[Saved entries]
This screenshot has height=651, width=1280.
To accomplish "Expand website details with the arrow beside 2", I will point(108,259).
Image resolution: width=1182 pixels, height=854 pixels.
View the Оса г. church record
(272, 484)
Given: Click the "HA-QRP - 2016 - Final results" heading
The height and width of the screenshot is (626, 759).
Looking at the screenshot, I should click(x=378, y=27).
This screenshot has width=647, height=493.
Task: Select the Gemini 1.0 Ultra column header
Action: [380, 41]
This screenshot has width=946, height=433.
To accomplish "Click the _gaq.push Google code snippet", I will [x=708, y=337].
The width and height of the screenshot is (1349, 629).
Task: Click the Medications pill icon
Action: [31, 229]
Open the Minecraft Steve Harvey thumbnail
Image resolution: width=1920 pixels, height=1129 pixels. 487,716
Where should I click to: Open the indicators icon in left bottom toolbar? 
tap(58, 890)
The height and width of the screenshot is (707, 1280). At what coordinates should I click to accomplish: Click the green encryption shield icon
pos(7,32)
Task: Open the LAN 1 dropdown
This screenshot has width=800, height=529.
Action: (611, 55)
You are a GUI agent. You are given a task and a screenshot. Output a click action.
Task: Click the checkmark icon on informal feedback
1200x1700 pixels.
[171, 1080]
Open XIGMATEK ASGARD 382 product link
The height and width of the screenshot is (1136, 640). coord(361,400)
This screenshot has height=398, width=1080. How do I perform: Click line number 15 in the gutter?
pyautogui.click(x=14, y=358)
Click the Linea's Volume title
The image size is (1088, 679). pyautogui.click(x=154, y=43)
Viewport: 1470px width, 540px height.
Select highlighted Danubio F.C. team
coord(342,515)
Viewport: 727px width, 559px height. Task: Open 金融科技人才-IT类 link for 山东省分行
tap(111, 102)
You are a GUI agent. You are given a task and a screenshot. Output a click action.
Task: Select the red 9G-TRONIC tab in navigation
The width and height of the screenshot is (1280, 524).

How to complete this task ▸ Provide a verbatim copy of all the entries.

Solution to the exercise ▸
This screenshot has height=651, width=1280.
To accomplish "Expand website details with the arrow beside 2", I will point(108,259).
Image resolution: width=1182 pixels, height=854 pixels.
View the Оса г. church record
(272, 484)
Given: Click the "HA-QRP - 2016 - Final results" heading
The height and width of the screenshot is (626, 759).
Looking at the screenshot, I should click(x=378, y=27).
This screenshot has width=647, height=493.
Task: Select the Gemini 1.0 Ultra column header
Action: [380, 41]
This screenshot has width=946, height=433.
To accomplish "Click the _gaq.push Google code snippet", I will [x=708, y=337].
The width and height of the screenshot is (1349, 629).
Task: Click the Medications pill icon
Action: [31, 229]
Open the Minecraft Steve Harvey thumbnail
Image resolution: width=1920 pixels, height=1129 pixels. 487,716
Where should I click to: Open the indicators icon in left bottom toolbar? 
tap(58, 890)
The height and width of the screenshot is (707, 1280). At what coordinates should I click to accomplish: Click the green encryption shield icon
pos(7,32)
Task: Open the LAN 1 dropdown
This screenshot has width=800, height=529.
Action: (611, 55)
You are a GUI agent. You are given a task and a screenshot. Output a click action.
Task: Click the checkmark icon on informal feedback
1200x1700 pixels.
[171, 1080]
Open XIGMATEK ASGARD 382 product link
The height and width of the screenshot is (1136, 640). coord(361,400)
This screenshot has height=398, width=1080. How do I perform: Click line number 15 in the gutter?
pyautogui.click(x=14, y=358)
Click the Linea's Volume title
The image size is (1088, 679). pyautogui.click(x=154, y=43)
Viewport: 1470px width, 540px height.
Select highlighted Danubio F.C. team
coord(342,515)
Viewport: 727px width, 559px height. Task: Open 金融科技人才-IT类 link for 山东省分行
tap(111, 102)
You are a GUI agent. You are given a task and a screenshot. Output a click action.
Task: Select the red 9G-TRONIC tab in navigation
The width and height of the screenshot is (1280, 524).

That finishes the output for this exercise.